O mar é grande, as ameaças são muitas e os recursos são poucos. Consequentemente, a capacidade de priorizar investimentos é essencial. Pensando nisso, pesquisadores acabam de divulgar um novo mapa de áreas prioritárias para conservação da biodiversidade marinha no Brasil.
Publicado no início deste mês, na revista Diversity and Distributions, o trabalho se apresenta como o mapeamento mais detalhado já feito sobre a distribuição de ameaças à biodiversidade marinha no Brasil. Levando em conta a distribuição de 143 espécies ameaçadas, 161 habitats marinhos e 24 fatores de impacto relacionados a atividades humanas (como pesca e poluição), os pesquisadores identificam 286 mil quilômetros quadrados (km2) de áreas prioritárias para conservação dentro da Zona Econômica Exclusiva (ZEE) do mar brasileiro.

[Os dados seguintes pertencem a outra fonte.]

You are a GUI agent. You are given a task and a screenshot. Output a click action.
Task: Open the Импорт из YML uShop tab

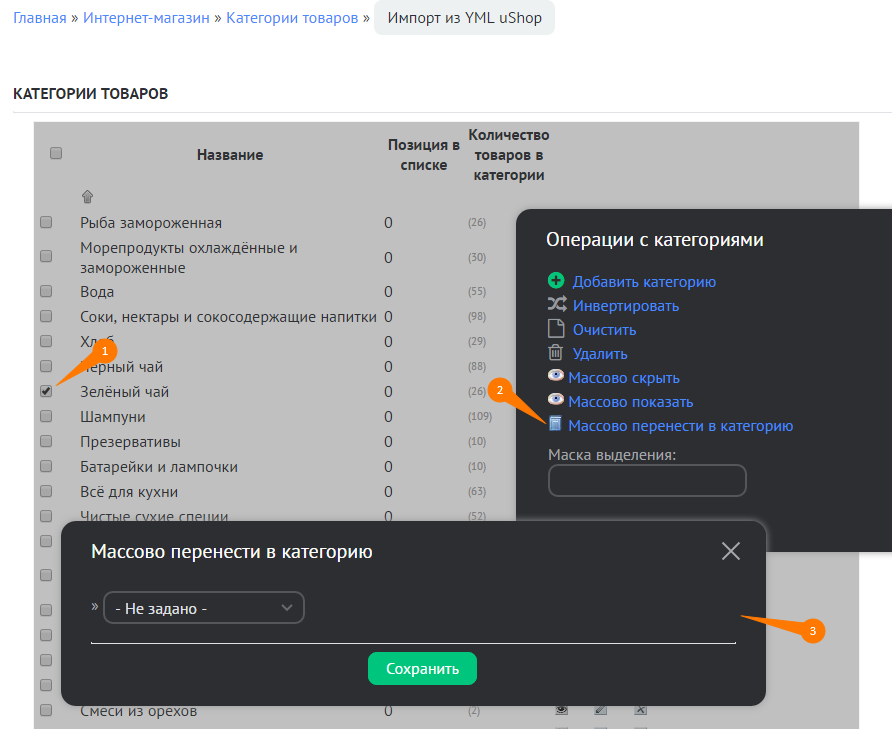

Isso corresponde a uma área do tamanho do Rio Grande do Sul; o que parece muito, mas representa menos de 8% da extensão total da ZEE. Dentro dessa seleção, destaca-se ainda um subgrupo de 83 mil km2 (ou 2,3% da ZEE) de áreas consideradas como “prioridade máxima” para conservação, localizadas principalmente na região Sudeste e no sul da Bahia, onde a sobreposição de fatores de risco e biodiversidade são especialmente preocupantes.
Cartografia da conservação
Mapeamento indica quais são as áreas prioritárias para proteção da biodiversidade marinha no Brasil

As áreas classificadas como prioritárias incluem desde ecossistemas já bastante impactados por atividades humanas — que necessitam de proteção imediata para não entrar em colapso — até ambientes relativamente intactos, mas que ainda carecem de proteção integral para garantir sua preservação a longo prazo.
As principais ameaças mapeadas pelo estudo foram pesca industrial, mudanças climáticas, desenvolvimento costeiro, poluição de origem portuária, navegação comercial, poluição de origem continental, espécies invasoras, mineração oceânica e exploração de gás e petróleo. No caso da pesca, foi feita uma diferenciação entre os diferentes métodos pesqueiros — por exemplo, pesca de arrasto versus espinhel pelágico —, já que cada método tem um impacto diferente no ecossistema.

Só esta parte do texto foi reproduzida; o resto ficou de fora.